An IT budget can be used as a device to generate innovation, with the objective of providing both tactical IT and the type of technology services that generate major digital transformation.
Consider the following IT uncommon budgeting tips that could deliver big results for your organization.
Use industry benchmarks
For a budget proposal to be effective, it must be easily understood by those with decision-making power. Using industry benchmarks is an effective way to communicate where and how your company should be funding IT.
Start your budget with essential KTLO (keep the lights on spending), and then move onto areas for improvement. Next, research reports on optimal budgeting for businesses based on size and industry. These reports can identify benchmarks for your budget, putting your proposed spending into perspective.
Once decision-makers understand how your budget compares to industry standards, they are much more likely to understand your strategic spending proposals.
As IT’s objective changed from sustaining infrastructure to providing the technology that facilitates strategic campaigns, the line has blurred between capital spending and the regular operating budget. As a result, businesses can postpone the realization of those expenses, an appealing opportunity for the company’s stakeholders.
Your budget can capitalize the funds spent on establishing valuable applications in addition to improvements and additions to established software. However, you ought to work with financial experts to make certain these choices meet accounting rules.

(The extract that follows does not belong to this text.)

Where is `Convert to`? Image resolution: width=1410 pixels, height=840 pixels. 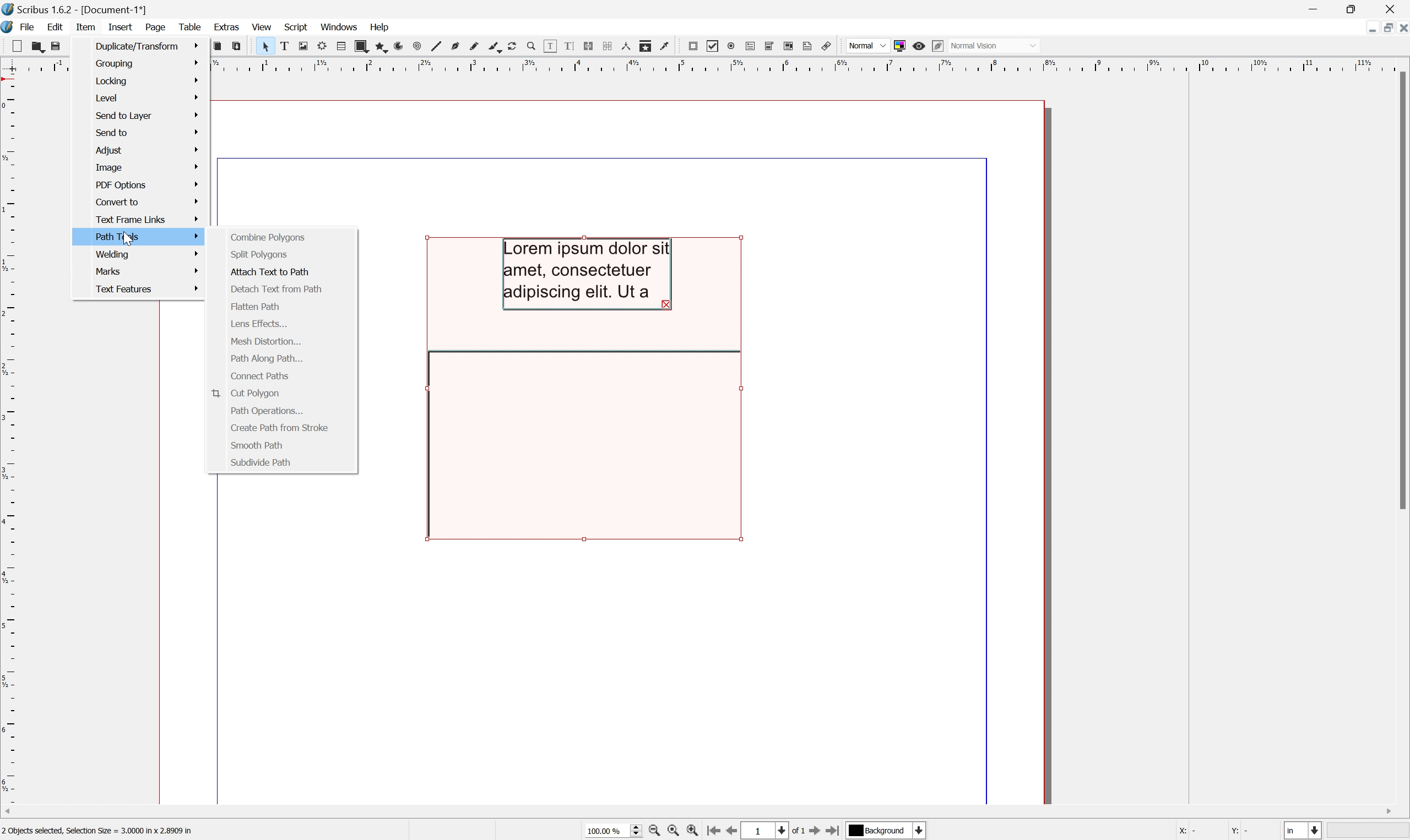 Convert to is located at coordinates (147, 202).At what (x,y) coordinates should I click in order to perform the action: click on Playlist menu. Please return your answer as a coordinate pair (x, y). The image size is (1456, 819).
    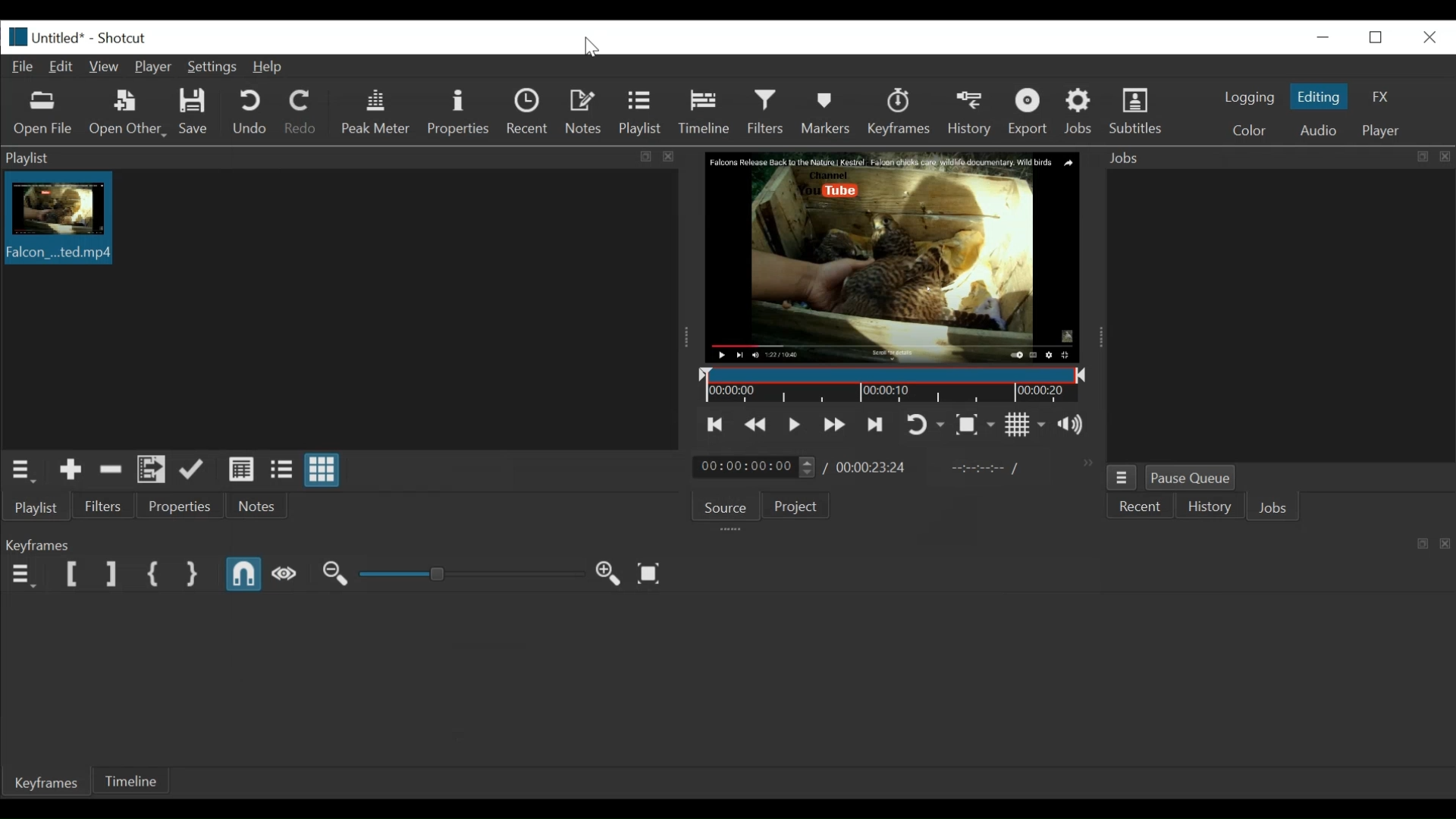
    Looking at the image, I should click on (20, 469).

Move some IT spending to business units
A recent report by International Data Corp. indicated business divisions are increasingly spending more on IT. In fact, the report projected that line-of-business tech spending is going to be approximately comparable to that of a whole tech organization by the end of the decade.
Because other business units are spending more on tech, IT management should push for these units to place more of the technology spending under their own budgets. Even though the money eventually comes from the same company, IT leaders with various units taking on their share of the technology budget often see more successful IT campaigns.
The company executives who integrate IT spending within their own budgets have more motivation to ensure those investments are worth it. Consequently, they tend to work more intently with the IT team to create essential performance indicators and to gauge against those KPIs. They are more inspired to modify projects when they’re not meeting supposed targets, which in turn results in better outcomes and greater ROIs.
Plan for the future
IT spending should represent more than just needs for the upcoming year. It must also support a vision for the next three to five years. IT leaders can do that by making certain there’s money there for campaigns that set the foundation for the company’s future state.